• Work required
Copy each of the following records word for word, leaving nothing out.

• Supplied material
[Start]
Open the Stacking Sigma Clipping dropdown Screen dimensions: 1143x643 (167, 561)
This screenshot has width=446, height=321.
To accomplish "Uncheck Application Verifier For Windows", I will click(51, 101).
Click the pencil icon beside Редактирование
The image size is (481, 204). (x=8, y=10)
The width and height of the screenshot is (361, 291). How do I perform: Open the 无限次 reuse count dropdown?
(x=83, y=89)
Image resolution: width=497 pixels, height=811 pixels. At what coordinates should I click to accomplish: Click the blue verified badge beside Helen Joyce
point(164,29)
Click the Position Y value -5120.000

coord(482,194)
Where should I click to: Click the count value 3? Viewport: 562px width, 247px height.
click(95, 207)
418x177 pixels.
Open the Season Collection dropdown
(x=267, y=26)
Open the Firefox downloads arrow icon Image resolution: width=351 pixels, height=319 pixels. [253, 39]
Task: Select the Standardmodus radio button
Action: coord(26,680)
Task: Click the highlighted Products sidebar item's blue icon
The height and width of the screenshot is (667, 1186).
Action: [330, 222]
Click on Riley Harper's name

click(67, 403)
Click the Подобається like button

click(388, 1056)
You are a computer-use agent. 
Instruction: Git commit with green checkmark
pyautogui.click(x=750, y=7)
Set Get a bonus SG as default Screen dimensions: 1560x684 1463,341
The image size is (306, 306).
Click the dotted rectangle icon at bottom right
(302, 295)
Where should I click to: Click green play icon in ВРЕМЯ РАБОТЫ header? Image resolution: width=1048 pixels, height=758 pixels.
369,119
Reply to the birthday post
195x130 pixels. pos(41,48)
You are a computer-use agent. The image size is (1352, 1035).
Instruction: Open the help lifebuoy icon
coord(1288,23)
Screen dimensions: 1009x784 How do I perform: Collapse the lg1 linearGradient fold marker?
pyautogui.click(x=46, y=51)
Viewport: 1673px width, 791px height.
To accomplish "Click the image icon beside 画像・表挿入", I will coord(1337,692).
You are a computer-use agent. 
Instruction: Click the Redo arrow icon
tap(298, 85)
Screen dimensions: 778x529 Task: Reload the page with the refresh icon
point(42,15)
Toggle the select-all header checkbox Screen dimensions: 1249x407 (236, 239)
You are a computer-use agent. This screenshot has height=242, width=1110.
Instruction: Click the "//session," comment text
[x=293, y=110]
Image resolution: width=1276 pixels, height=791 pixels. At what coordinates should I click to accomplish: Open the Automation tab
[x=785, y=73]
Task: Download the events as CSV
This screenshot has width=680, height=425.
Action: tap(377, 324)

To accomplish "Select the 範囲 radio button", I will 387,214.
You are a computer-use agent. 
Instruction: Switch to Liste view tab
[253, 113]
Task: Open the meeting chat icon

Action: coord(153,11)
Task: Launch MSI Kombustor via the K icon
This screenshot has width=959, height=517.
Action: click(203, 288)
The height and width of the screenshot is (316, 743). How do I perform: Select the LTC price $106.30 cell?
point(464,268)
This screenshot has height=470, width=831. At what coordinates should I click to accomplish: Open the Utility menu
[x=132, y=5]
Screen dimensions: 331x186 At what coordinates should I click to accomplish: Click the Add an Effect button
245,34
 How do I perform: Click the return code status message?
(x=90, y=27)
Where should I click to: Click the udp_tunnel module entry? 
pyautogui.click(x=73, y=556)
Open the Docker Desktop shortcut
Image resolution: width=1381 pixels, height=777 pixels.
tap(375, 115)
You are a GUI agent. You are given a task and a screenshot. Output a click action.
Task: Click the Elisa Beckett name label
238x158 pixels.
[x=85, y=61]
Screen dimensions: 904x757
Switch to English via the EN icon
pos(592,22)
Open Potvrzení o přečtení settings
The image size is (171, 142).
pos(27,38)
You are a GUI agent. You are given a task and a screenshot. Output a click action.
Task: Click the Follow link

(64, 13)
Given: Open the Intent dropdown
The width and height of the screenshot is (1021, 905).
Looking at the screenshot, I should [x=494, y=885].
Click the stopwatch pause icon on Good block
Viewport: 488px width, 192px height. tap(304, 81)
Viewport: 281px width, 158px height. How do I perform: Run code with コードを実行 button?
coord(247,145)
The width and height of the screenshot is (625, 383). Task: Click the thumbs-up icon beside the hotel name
[End]
• Result of the task
Open the Stacking Sigma Clipping dropdown Screen dimensions: 1143x643 (167, 561)
This screenshot has width=446, height=321.
To accomplish "Uncheck Application Verifier For Windows", I will click(51, 101).
Click the pencil icon beside Редактирование
The image size is (481, 204). (x=8, y=10)
The width and height of the screenshot is (361, 291). How do I perform: Open the 无限次 reuse count dropdown?
(x=83, y=89)
Image resolution: width=497 pixels, height=811 pixels. At what coordinates should I click to accomplish: Click the blue verified badge beside Helen Joyce
point(164,29)
Click the Position Y value -5120.000

coord(482,194)
Where should I click to: Click the count value 3? Viewport: 562px width, 247px height.
click(95, 207)
418x177 pixels.
Open the Season Collection dropdown
(x=267, y=26)
Open the Firefox downloads arrow icon Image resolution: width=351 pixels, height=319 pixels. [253, 39]
Task: Select the Standardmodus radio button
Action: coord(26,680)
Task: Click the highlighted Products sidebar item's blue icon
The height and width of the screenshot is (667, 1186).
Action: [330, 222]
Click on Riley Harper's name

click(67, 403)
Click the Подобається like button

click(388, 1056)
You are a computer-use agent. 
Instruction: Git commit with green checkmark
pyautogui.click(x=750, y=7)
Set Get a bonus SG as default Screen dimensions: 1560x684 1463,341
The image size is (306, 306).
Click the dotted rectangle icon at bottom right
(302, 295)
Where should I click to: Click green play icon in ВРЕМЯ РАБОТЫ header? Image resolution: width=1048 pixels, height=758 pixels.
369,119
Reply to the birthday post
195x130 pixels. pos(41,48)
You are a computer-use agent. The image size is (1352, 1035).
Instruction: Open the help lifebuoy icon
coord(1288,23)
Screen dimensions: 1009x784 How do I perform: Collapse the lg1 linearGradient fold marker?
pyautogui.click(x=46, y=51)
Viewport: 1673px width, 791px height.
To accomplish "Click the image icon beside 画像・表挿入", I will coord(1337,692).
You are a computer-use agent. 
Instruction: Click the Redo arrow icon
tap(298, 85)
Screen dimensions: 778x529 Task: Reload the page with the refresh icon
point(42,15)
Toggle the select-all header checkbox Screen dimensions: 1249x407 (236, 239)
You are a computer-use agent. This screenshot has height=242, width=1110.
Instruction: Click the "//session," comment text
[x=293, y=110]
Image resolution: width=1276 pixels, height=791 pixels. At what coordinates should I click to accomplish: Open the Automation tab
[x=785, y=73]
Task: Download the events as CSV
This screenshot has width=680, height=425.
Action: tap(377, 324)

To accomplish "Select the 範囲 radio button", I will 387,214.
You are a computer-use agent. 
Instruction: Switch to Liste view tab
[253, 113]
Task: Open the meeting chat icon

Action: coord(153,11)
Task: Launch MSI Kombustor via the K icon
This screenshot has width=959, height=517.
Action: click(203, 288)
The height and width of the screenshot is (316, 743). How do I perform: Select the LTC price $106.30 cell?
point(464,268)
This screenshot has height=470, width=831. At what coordinates should I click to accomplish: Open the Utility menu
[x=132, y=5]
Screen dimensions: 331x186 At what coordinates should I click to accomplish: Click the Add an Effect button
245,34
 How do I perform: Click the return code status message?
(x=90, y=27)
Where should I click to: Click the udp_tunnel module entry? 
pyautogui.click(x=73, y=556)
Open the Docker Desktop shortcut
Image resolution: width=1381 pixels, height=777 pixels.
tap(375, 115)
You are a GUI agent. You are given a task and a screenshot. Output a click action.
Task: Click the Elisa Beckett name label
238x158 pixels.
[x=85, y=61]
Screen dimensions: 904x757
Switch to English via the EN icon
pos(592,22)
Open Potvrzení o přečtení settings
The image size is (171, 142).
pos(27,38)
You are a GUI agent. You are given a task and a screenshot. Output a click action.
Task: Click the Follow link

(64, 13)
Given: Open the Intent dropdown
The width and height of the screenshot is (1021, 905).
Looking at the screenshot, I should [x=494, y=885].
Click the stopwatch pause icon on Good block
Viewport: 488px width, 192px height. tap(304, 81)
Viewport: 281px width, 158px height. How do I perform: Run code with コードを実行 button?
coord(247,145)
The width and height of the screenshot is (625, 383). Task: Click the thumbs-up icon beside the hotel name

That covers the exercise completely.